The 2018 Math Fellows invite you to learn about the solutions they’re pursuing to improve access to high quality math education across Boston. Connect with educators who are passionate about supporting all students, creating a culture of math in schools and wider communities, and breaking down barriers to professional learning among peers. Specifically, you’ll learn about:
- A helpful resource sharing best practices for implementing interventions in classrooms,
- A project currently underway in several Boston schools to combat the commonly-heard phrases: “I’m not good at math” and “It’s too hard”
- A low-cost coverage approach allowing teachers to attend professional development with their teams during the school day while ensuring students don’t miss valuable math learning opportunities
RSVP now to join the conversation with math teachers and coaches spanning grades 1-12 in schools across the city.
Attention Attention: Math-ervention!!
By Aadina Balti, Mason Pilot School; Katy Briggs, McKay K-8 School; Kayla Hoff, Henderson K-12 Inclusion School; Caitlin O’Brien, Edison K-8 School; Jara Richards, Conservatory Lab Charter School; Jeremy Scott, UP Academy Holland; Gina Sheehan, Fenway High School
As educators, it is our ultimate goal to watch all students be successful. Many teachers have found that the time we have in our math classrooms is not enough to provide the opportunity for all students to succeed, particularly those who need the most support. More schools are providing additional time for teachers to support our highest-needs students through intervention periods. However, many teachers struggle to incorporate intervention in the busy day. Some schools have intervention blocks built into the schedule, while others do not. Some teachers have additional support staff in their classrooms, while others do not. Even with the schools that are fortunate to have intervention blocks built in, teachers may not know what to do with that time.
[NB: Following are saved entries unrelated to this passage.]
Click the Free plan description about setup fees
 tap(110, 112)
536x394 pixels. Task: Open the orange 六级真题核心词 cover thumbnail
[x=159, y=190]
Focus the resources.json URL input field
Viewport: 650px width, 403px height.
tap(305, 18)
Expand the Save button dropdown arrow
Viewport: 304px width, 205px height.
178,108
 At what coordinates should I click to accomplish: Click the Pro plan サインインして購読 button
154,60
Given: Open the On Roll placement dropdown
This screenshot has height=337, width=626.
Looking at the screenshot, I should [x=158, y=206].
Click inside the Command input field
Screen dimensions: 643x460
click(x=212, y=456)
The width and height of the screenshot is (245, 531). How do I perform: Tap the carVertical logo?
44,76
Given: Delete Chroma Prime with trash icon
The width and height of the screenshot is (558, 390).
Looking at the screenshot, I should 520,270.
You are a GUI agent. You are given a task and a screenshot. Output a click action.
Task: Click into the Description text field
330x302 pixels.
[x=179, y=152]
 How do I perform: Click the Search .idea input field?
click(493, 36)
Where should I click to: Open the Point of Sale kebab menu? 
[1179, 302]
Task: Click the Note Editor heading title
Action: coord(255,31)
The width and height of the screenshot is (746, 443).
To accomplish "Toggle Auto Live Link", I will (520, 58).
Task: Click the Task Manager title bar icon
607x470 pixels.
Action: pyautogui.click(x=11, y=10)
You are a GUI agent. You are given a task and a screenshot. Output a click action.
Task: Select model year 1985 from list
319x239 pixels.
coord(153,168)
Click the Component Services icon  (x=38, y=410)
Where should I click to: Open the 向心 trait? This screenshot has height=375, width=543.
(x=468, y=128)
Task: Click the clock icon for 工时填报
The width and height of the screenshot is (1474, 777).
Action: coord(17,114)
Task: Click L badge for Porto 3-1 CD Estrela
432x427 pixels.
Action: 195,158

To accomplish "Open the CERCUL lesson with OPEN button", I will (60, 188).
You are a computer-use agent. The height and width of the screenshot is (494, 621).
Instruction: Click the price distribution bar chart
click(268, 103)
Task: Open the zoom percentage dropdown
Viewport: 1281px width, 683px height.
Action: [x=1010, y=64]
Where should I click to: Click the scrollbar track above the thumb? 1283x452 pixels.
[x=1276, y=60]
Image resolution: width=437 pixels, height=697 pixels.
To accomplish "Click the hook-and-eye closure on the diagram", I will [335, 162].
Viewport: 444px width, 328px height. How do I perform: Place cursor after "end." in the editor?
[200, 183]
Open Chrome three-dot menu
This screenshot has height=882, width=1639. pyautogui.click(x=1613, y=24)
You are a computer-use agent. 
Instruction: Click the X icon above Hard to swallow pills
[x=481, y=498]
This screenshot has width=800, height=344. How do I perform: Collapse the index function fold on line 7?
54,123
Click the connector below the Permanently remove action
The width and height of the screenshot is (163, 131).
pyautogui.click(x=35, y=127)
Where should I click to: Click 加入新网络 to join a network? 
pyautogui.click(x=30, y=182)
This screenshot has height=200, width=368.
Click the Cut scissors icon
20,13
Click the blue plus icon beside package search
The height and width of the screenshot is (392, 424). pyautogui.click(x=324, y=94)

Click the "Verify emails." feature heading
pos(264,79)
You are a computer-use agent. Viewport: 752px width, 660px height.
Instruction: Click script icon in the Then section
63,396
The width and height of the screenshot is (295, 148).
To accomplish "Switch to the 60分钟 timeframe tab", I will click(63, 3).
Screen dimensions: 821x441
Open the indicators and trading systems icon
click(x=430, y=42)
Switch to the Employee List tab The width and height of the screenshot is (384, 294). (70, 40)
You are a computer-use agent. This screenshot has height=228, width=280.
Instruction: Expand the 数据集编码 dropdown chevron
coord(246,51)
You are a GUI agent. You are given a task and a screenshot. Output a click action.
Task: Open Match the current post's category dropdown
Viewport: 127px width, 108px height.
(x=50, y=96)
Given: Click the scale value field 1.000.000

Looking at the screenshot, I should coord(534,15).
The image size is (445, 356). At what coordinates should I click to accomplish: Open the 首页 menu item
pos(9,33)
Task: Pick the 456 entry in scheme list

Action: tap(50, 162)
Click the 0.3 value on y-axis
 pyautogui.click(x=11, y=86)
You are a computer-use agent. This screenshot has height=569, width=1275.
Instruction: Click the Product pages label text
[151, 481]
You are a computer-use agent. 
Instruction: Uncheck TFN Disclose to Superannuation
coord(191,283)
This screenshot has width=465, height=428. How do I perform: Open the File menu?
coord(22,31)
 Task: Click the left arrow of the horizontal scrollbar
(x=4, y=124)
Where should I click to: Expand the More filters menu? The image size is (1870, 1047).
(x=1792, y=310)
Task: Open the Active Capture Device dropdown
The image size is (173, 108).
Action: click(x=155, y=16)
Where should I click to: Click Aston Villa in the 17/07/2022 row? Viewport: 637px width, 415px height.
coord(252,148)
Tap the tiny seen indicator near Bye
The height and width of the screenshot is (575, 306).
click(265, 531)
There is no one size fits all intervention.
Our website provides support for how to best implement an intervention in your classroom, based on your needs. Depending on what your structure looks like, our site provides guidance for physical layout, how to best utilize other teachers/staff, how to keep all students engaged, and resources to best help your interventions reach all students. For each model, find sample lesson plans, pros and cons to consider, and helpful hints. Our hope is that this site can be a resource to help you structure and implement your interventions, to best support all students in your math classrooms.
Everybody Does Math
By Cleata Brown, Mission Hill K-8 School; Viergeline Felix, KIPP Academy Boston; Enkeleda Gjoni, Boston International High School
Educators, here is your problem: You frequently hear the words, “It’s too hard” or “I am not good at math” in your classroom. You struggle to find problems that are both engaging and accessible. You think to yourself, “I have no time to make math fun for my students,” Families, you often think “This new math is different from how I learned it in school, and I don’t want to confuse my kid.” We have your solution: EVERYBODY DOES MATH. Everybody Does Math is a 3-step approach providing tasks that :
- engage through visuals with minimal text
- widen accessibility to students at varying grade levels
- optimize teachers’ planning time
Our math tasks encourage everyone, everywhere to approach math with ease and find ways to solve problems and encourage perseverance! Our mission is to get selected math tasks posted on a monthly basis in schools and around the community in areas such as bus stops, libraries, and barber shops. Everybody Does Math tasks encourage collaborative learning among families, teachers, students, and anyone who wants to bring math into their communities without the added pressure. You never hear people say, “I’m just not a reading person”, so it is time we normalize math. We hope teachers, families, and community members will share in the process of problem solving and show that EVERYBODY, including you, CAN DO MATH.
Math Brigade: A New Approach to Job Embedded Vertical Professional Development
By Jenna Hadley Goss, Mission Hill K-8 School; Amy Kiley, McCormack Middle School; Carla Zils, Edison K-8 School
Are you a teacher who wants to attend professional development with a colleague?
Do you want to see what’s happening in math classrooms or spend some quality math time with students?
Do you want to help teachers achieve their professional goals?
If so, the Math Brigade is for you! There are numerous professional development opportunities for teachers that they are unable to utilize because it is challenging for principals to arrange substitute coverage for many teachers at a time. With the Math Brigade, we will bring in volunteers to provide substitute coverage for a team of teachers so that they can participate in professional learning activities together during the school day. We will recruit former math teachers and BPS employees to become “Math Brigadiers” to provide this coverage; we will provide tailored substitute plans to make this process as easy and enjoyable as possible. With this coverage, we are hoping that teachers will be able to hold vertical alignment meetings with other grade levels, participate in “math labs”, attend professional development seminars, or access other types of learning that will enhance our instruction.